> **Saved entries**:
[Start of section]

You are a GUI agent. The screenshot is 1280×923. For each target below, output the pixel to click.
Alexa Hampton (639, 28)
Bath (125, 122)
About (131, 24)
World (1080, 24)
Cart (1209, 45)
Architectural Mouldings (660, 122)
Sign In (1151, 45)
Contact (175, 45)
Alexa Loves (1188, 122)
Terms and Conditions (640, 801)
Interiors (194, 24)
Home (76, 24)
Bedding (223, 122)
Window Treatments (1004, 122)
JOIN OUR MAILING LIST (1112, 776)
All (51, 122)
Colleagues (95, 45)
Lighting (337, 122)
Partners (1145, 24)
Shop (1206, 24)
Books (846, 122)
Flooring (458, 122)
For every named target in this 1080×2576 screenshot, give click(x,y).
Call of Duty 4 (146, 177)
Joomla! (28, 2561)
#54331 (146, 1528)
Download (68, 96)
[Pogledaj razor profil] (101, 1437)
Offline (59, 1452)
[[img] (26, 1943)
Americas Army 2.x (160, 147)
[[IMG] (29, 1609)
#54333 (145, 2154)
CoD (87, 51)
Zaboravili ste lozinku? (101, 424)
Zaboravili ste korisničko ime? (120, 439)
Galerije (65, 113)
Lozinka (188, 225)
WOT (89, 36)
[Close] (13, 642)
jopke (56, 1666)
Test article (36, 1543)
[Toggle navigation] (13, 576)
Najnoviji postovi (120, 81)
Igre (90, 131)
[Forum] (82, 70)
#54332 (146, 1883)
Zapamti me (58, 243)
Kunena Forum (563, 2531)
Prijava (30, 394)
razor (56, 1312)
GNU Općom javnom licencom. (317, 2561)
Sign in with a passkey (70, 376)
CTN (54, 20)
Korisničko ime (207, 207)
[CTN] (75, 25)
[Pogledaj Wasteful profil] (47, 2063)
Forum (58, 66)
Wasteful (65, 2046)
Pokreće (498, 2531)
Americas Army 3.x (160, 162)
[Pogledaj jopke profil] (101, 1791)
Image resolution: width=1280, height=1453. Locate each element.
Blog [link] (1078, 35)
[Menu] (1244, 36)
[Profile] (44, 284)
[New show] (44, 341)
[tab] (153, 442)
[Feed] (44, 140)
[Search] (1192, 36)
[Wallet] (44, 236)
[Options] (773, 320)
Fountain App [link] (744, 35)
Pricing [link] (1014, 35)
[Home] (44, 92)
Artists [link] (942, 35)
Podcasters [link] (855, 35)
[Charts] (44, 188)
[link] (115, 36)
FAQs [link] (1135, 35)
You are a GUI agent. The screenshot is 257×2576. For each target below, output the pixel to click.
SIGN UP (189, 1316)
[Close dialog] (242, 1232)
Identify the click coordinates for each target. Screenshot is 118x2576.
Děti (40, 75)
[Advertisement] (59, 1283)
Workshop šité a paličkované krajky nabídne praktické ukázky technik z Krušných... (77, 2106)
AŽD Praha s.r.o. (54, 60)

[End of section]

> **Work to complete**: Give the lines from the one containing "Pricing [link] (1014, 35)" through the end of the entries again, exactly as written and with no other lines.

> **Written solution**:
Pricing [link] (1014, 35)
[Home] (44, 92)
Artists [link] (942, 35)
Podcasters [link] (855, 35)
[Charts] (44, 188)
[link] (115, 36)
FAQs [link] (1135, 35)
You are a GUI agent. The screenshot is 257×2576. For each target below, output the pixel to click.
SIGN UP (189, 1316)
[Close dialog] (242, 1232)
Identify the click coordinates for each target. Screenshot is 118x2576.
Děti (40, 75)
[Advertisement] (59, 1283)
Workshop šité a paličkované krajky nabídne praktické ukázky technik z Krušných... (77, 2106)
AŽD Praha s.r.o. (54, 60)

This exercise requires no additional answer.